Rove Criticizes McCain's Handling Of Campaign, Gives Electoral Map To Obama

Appearing on Fox News Sunday, Karl Rove criticized the McCain campaign for its handling of several strategic operations of the campaign.

Asked about the candidate's decision to shut down its Michigan operations, Rove, who serves informally as an adviser to McCain, seemed perplexed that the campaign did it with such apparent flair.

"I don't know, I don't know," said Rove. "And not only that, but it set off a spat of warfare inside the Michigan Republican Party with the former national committee man sending a letter to Sarah Palin saying 'please contest the state,' and leaking that to the members of the state central committee which guaranteed it would be in the hands of the press."

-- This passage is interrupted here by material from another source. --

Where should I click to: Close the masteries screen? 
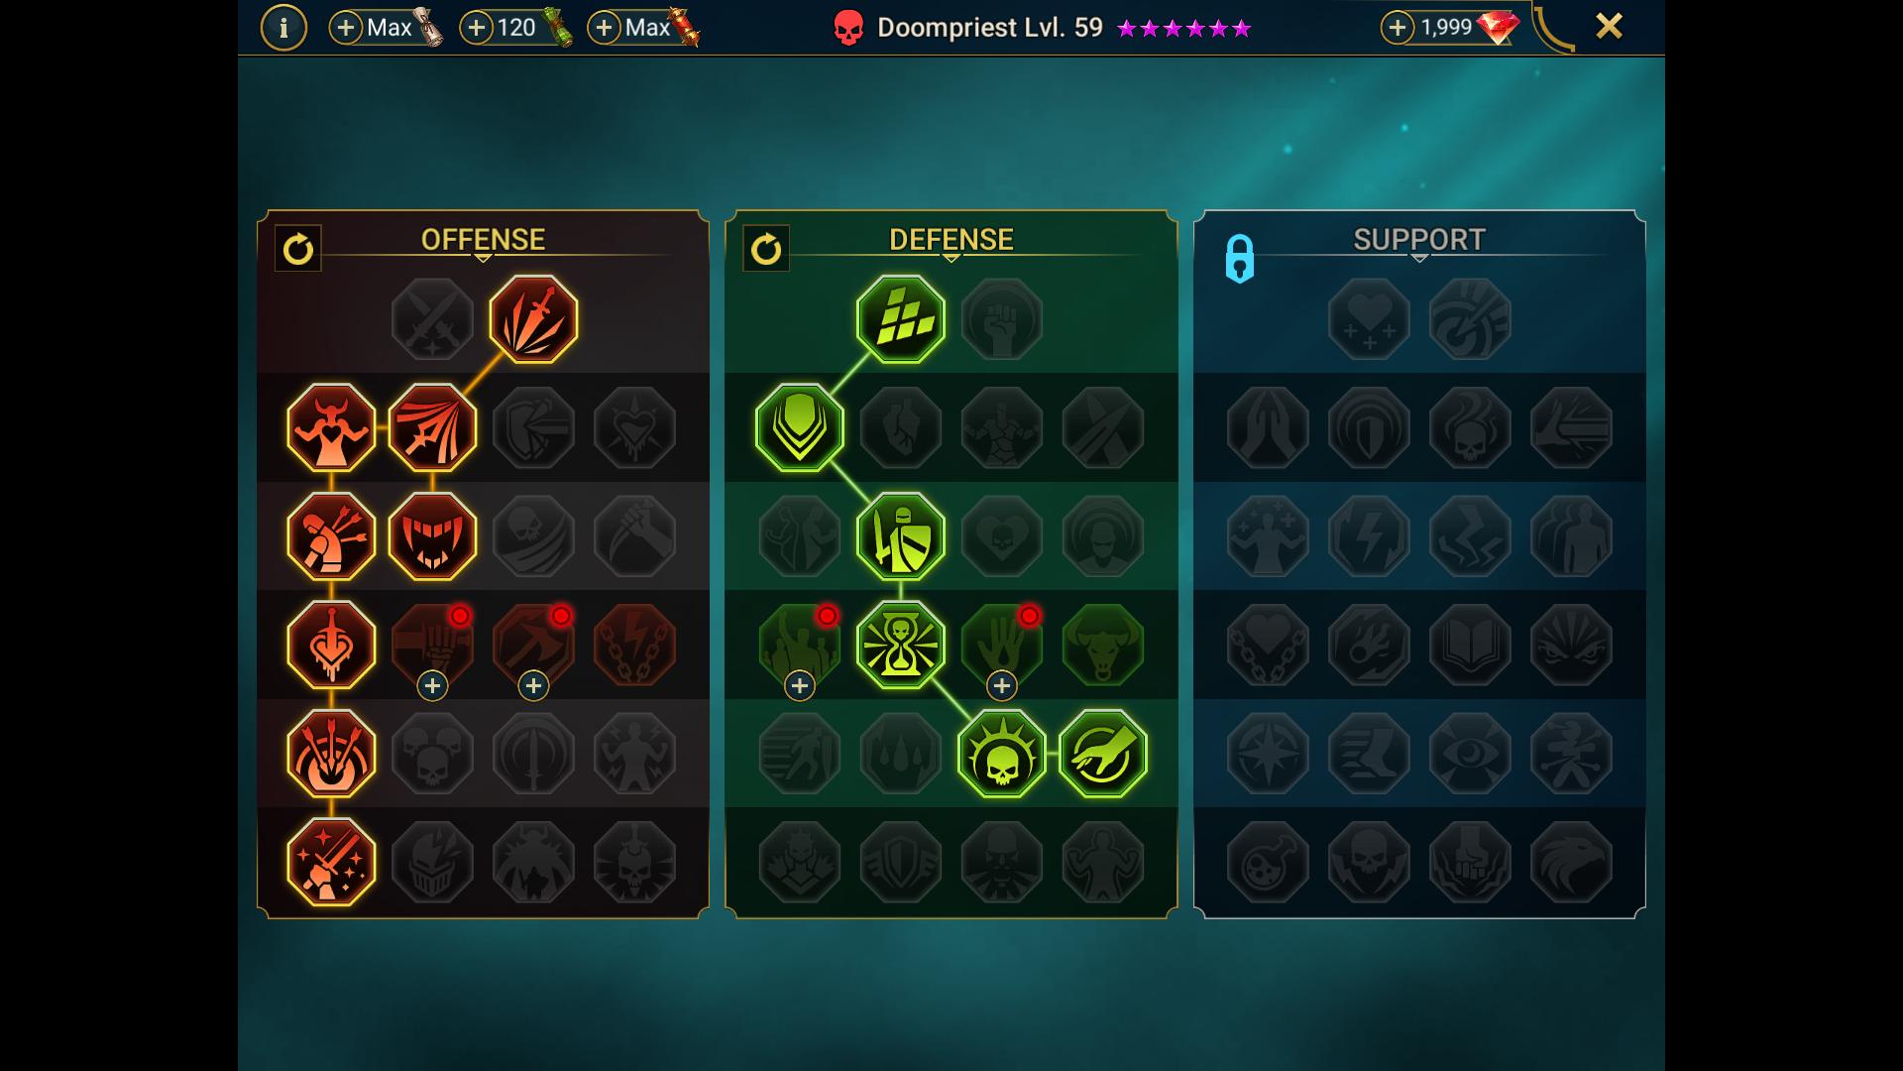[1610, 26]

Later in the program, Rove was quizzed about a Washington Post piece that contained a quote from a McCain aide saying the campaign wanted to "turn the page" on the economic crisis and start going after Obama on character traits. Rove didn't dismiss the idea, arguing that it needed to be accompanied with a positive economic message that voters could latch onto. But he was, once more, at odds to explain why McCain would talk about it publicly.

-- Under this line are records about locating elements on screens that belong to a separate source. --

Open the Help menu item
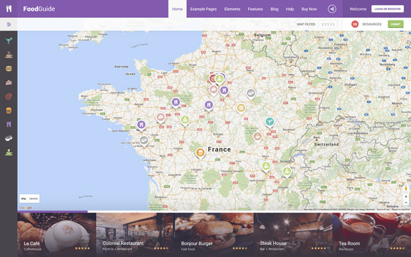411x257 pixels. coord(290,9)
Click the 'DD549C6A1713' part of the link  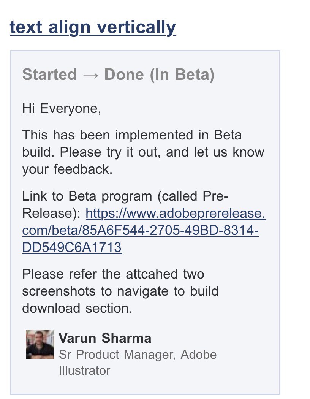(72, 247)
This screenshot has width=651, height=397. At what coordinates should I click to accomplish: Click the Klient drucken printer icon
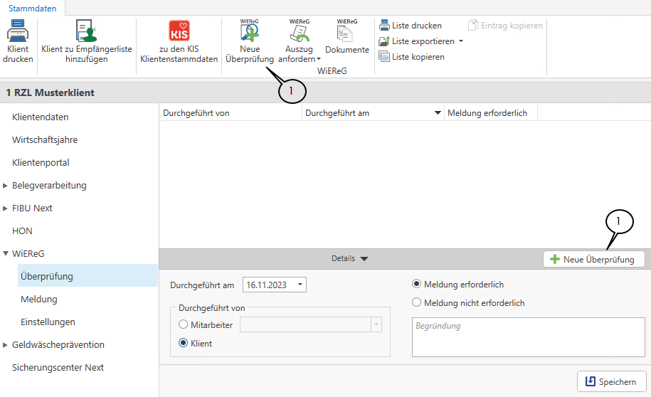(x=18, y=31)
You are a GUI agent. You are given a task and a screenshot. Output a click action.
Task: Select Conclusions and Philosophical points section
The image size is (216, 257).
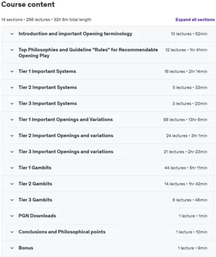click(62, 232)
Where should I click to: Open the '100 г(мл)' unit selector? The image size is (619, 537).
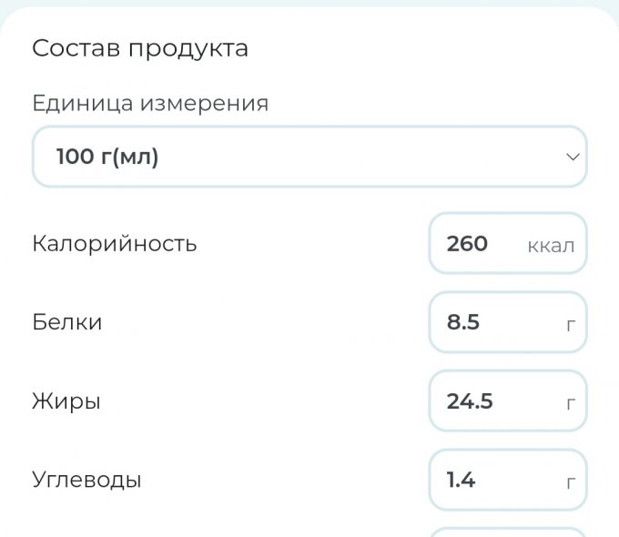coord(310,157)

"Again I wonder about that. Some of the best strategies are the strategies you don't call attention to," he said. "For example, right now Obama is running a television ad in battleground states where he basically calls government run health care an extreme and tries to position himself as somebody... You don't see them out there calling attention to it... They simply let the tactic play out."

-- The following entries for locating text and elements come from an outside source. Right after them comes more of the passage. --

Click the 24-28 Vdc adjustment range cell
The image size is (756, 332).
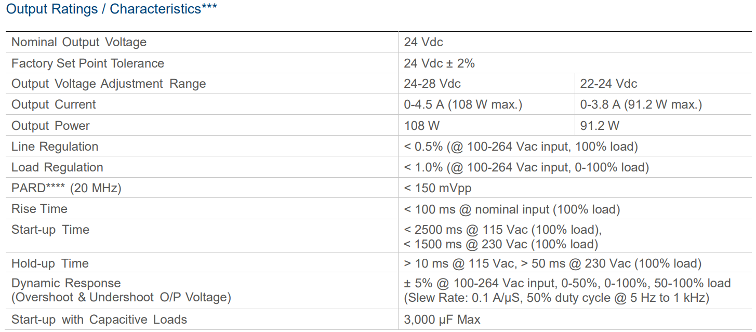tap(432, 84)
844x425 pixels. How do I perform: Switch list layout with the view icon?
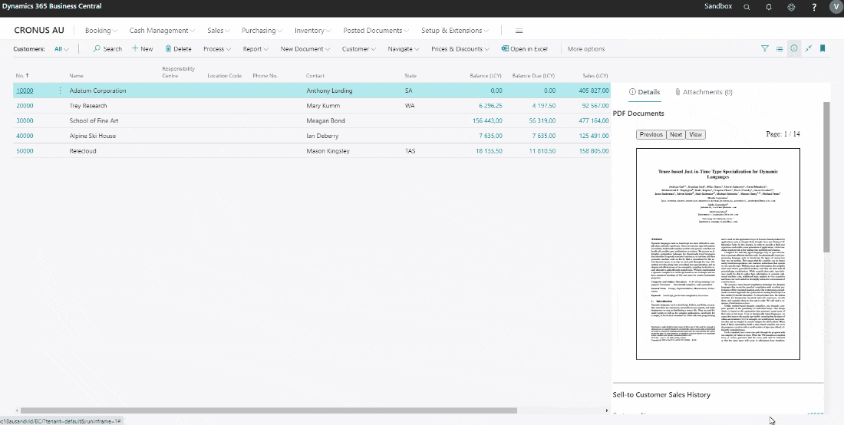pyautogui.click(x=779, y=48)
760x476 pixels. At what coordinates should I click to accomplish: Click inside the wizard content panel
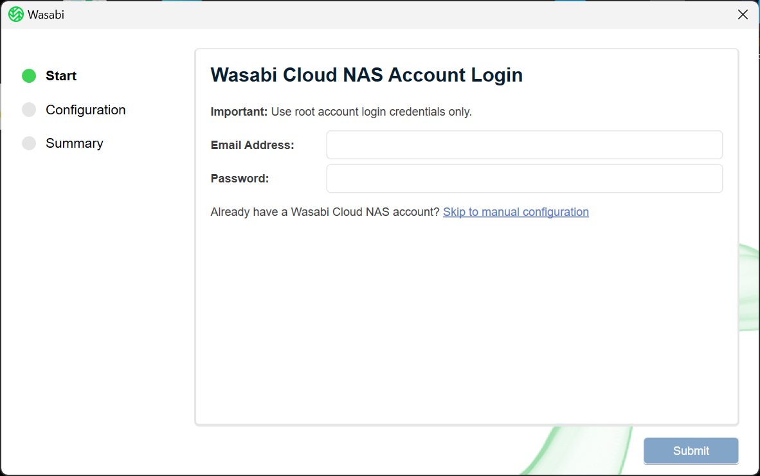pos(466,321)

Separately, in a post on his website, Rove projected that if the election were held today, Obama would get at least 273 electoral votes and become the next president of the United States. The architect of George W. Bush's two presidential campaigns attributed the Democratic nominee's rise to the current economic woes and cautioned that landscape is fluid. But, he added:

"39 new state polls released in the first three days of October have given Barack Obama his first lead over the magic number of 270 since mid-July. Minnesota (10 EV) and New Hampshire (4 EV) both moved from toss-up to Obama, giving him 273 electoral votes to McCain's 163, with 102 votes remaining as a toss-up."

"If the election were held today, Obama would win every state John Kerry won in 2004, while adding New Mexico (5 EV), Iowa (7 EV), and Colorado (9 EV) to his coalition. Remember, though, that these state polls are a lagging indicator and most do not include any surveying done after the vice-presidential debate on Thursday night."